Red Hat and Intel are to collaborate in 5G and networking to speed the development of automated, cloud-native infrastructure solutions. The two players, which have a long track record of partnership, said they intend to combine R&D efforts on 5G and open source projects, like Kubernetes, to bring new services to market more quickly. They said they want to address challenges facing operators and enterprises in 5G, and help develop technology that is more flexible and automated at lower costs.
The expanded partnership, claimed the partners, will lead to more complete technology stacks for operators and foster new services for network operations, edge computing, and hybrid cloud networking. There will also be further alignment of silicon and software development to improve applications and enterprise processes.
OpenShift, Red Hat’s Kubernetes-based platform that operators are using for 5G radio access networks (RAN) and 5G network cores, will be paired with silicon, software, and tools from Intel, including the chipmaker’s FlexRAN reference software and Open Network Edge Services Software (OpenNESS) for edge computing, the companies announced.
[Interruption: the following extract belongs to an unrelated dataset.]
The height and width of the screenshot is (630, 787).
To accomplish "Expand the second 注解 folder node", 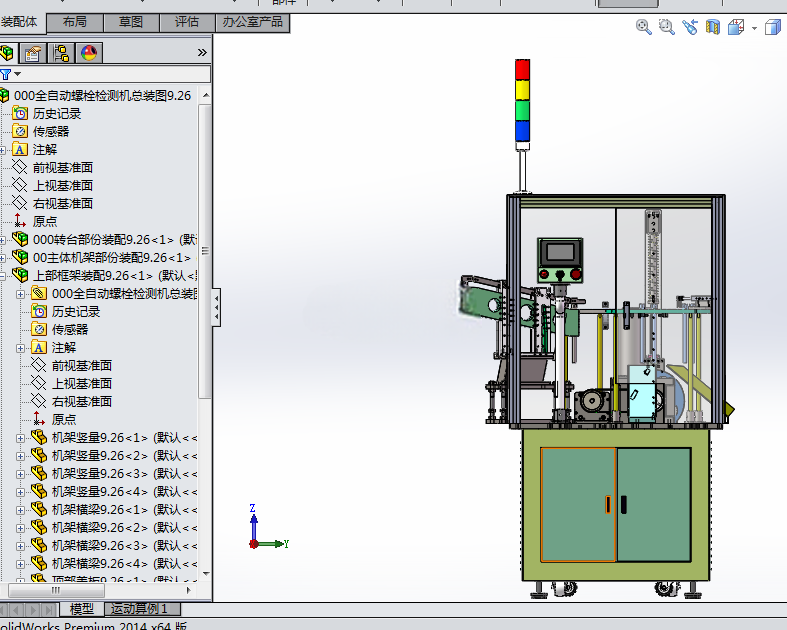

In related news, Red Hat has added virtualisation features to its OpenShift solution in what seems to be a direct challenge to virtualisation giant VMware. Red Hat said the virtualisation capabilities, derived from the upstream KubeVirt open source project, will enable enterprises to develop, deploy and manage applications running in virtual machines (VMs) alongside container and serverless deployments. Traditional VM-based workloads, including those that run on VMware infrastructure, can be added to new and existing applications in OpenShift, where they can then be decomposed into microservices on containers over time or maintained as VMs.
The news comes in the same week that VMware chief Pat Gelsinger announced his departure from the company to return to Intel as its CEO.